Carte électorale : statut particulier pour protéger la Gaspésie
Mise sur pied d’un comité chargé de revoir les règles
À la suite de la décision de la Cour suprême du Canada confirmant le nouveau découpage de la carte électorale québécoise, Maïté Blanchette Vézina lance un appel à ses collègues de l’Assemblée nationale pour obtenir un statut particulier pour la Gaspésie.
Le jugement rendu le 22 avril dernier entérine notamment le transfert de quatre municipalités de La Mitis, soit Sainte-Luce, Saint-Donat-de-Rimouski, Saint-Gabriel-de-Rimouski et Saint-Charles-Garnier, vers la circonscription de Rimouski.
Le nouveau tracé agrandira considérablement le comté de Matane-Matapédia, tout en prévoyant la fusion de Gaspé et de Bonaventure.
Si elle estime que cette situation fragilise la représentation politique de l’Est-du-Québec, madame Blanchette Vézina soutient que la Gaspésie devrait bénéficier d’une protection particulière.

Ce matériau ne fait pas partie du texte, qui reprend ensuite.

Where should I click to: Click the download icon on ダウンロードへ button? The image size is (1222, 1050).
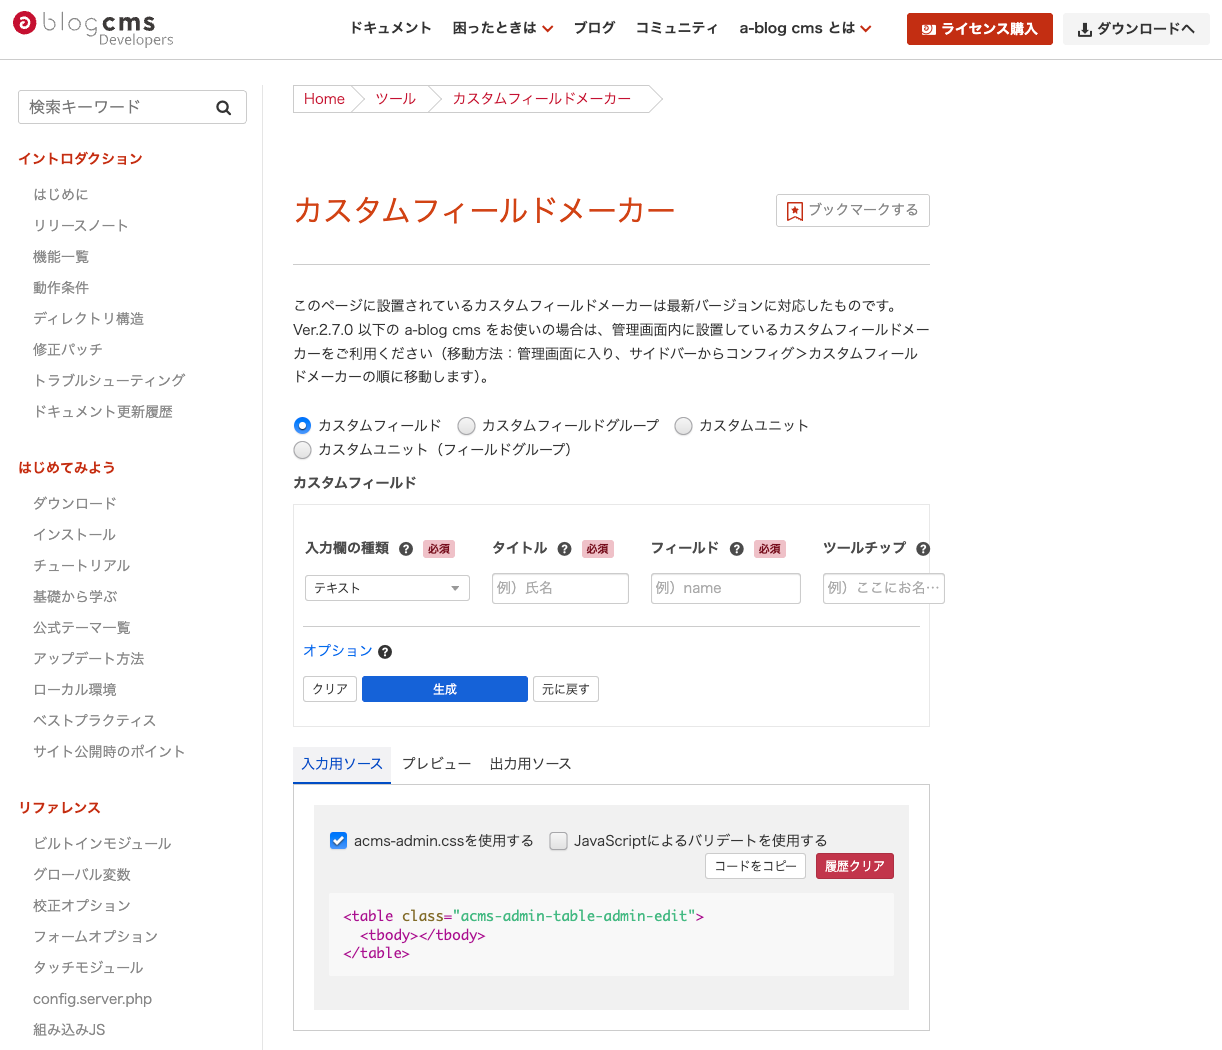click(x=1083, y=29)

Selon la députée conservatrice de Rimouski, la Cour suprême a réaffirmé l’importance du processus indépendant de délimitation de la carte électorale, tout en reconnaissant qu’une intervention législative ciblée, limitée et justifiée pourrait être utilisée pour préserver temporairement la représentation gaspésienne.
Maïté Blanchette Vézina demande également la mise sur pied d’un comité chargé de revoir les règles encadrant le découpage électoral afin de mieux tenir compte des réalités territoriales des régions éloignées.

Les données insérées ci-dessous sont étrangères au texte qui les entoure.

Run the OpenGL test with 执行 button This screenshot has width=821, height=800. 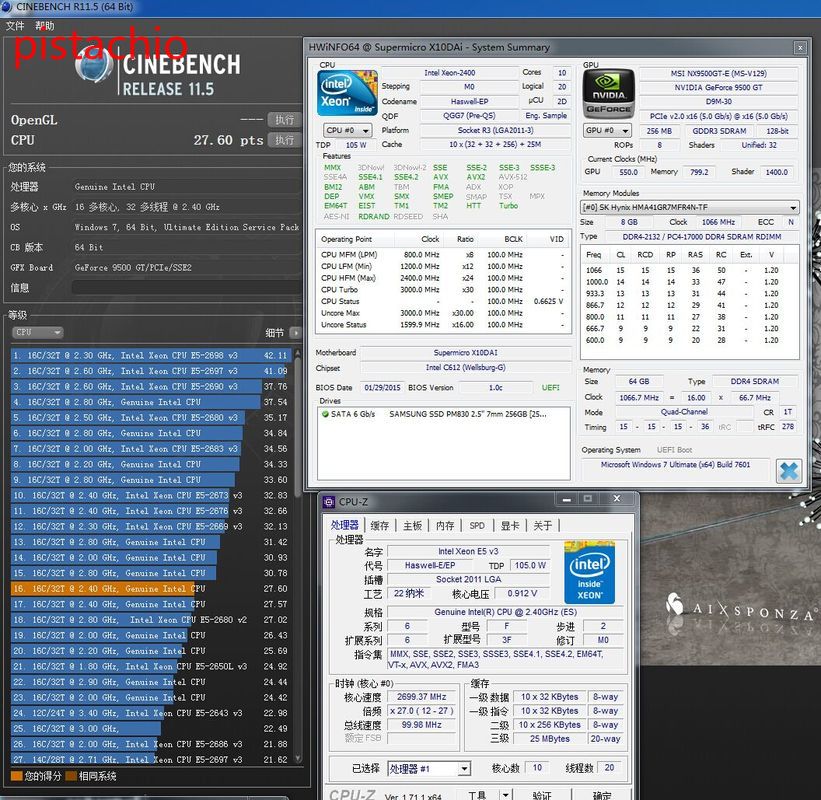(x=284, y=119)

Deux députés dans un même territoire
La décision de la Cour suprême met un terme à la contestation judiciaire menée par le gouvernement du Québec contre la réforme de la carte électorale. Cette réorganisation suscite des inquiétudes dans la région depuis plusieurs mois.

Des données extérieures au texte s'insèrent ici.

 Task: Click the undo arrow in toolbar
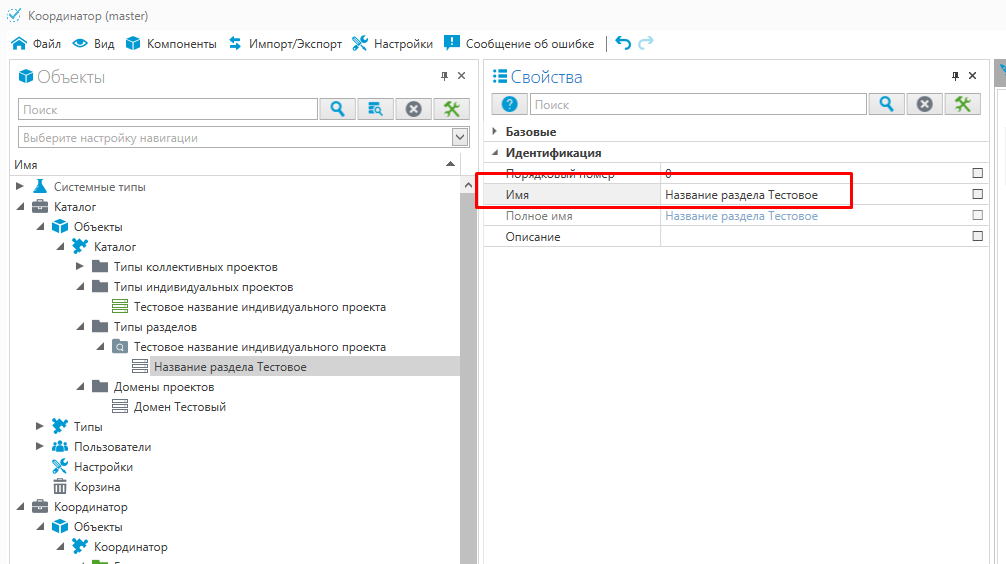pos(623,43)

Le préfet de la MRC de La Mitis et maire de Price, Bruno Paradis, a notamment exprimé ses craintes de voir les citoyens devoir composer avec deux députés pour défendre les intérêts d’un même territoire.
Selon lui, cette division risque également d’affaiblir le sentiment d’appartenance que la MRC tente de développer depuis plusieurs années et de compliquer les relations entre les citoyens et les instances gouvernementales.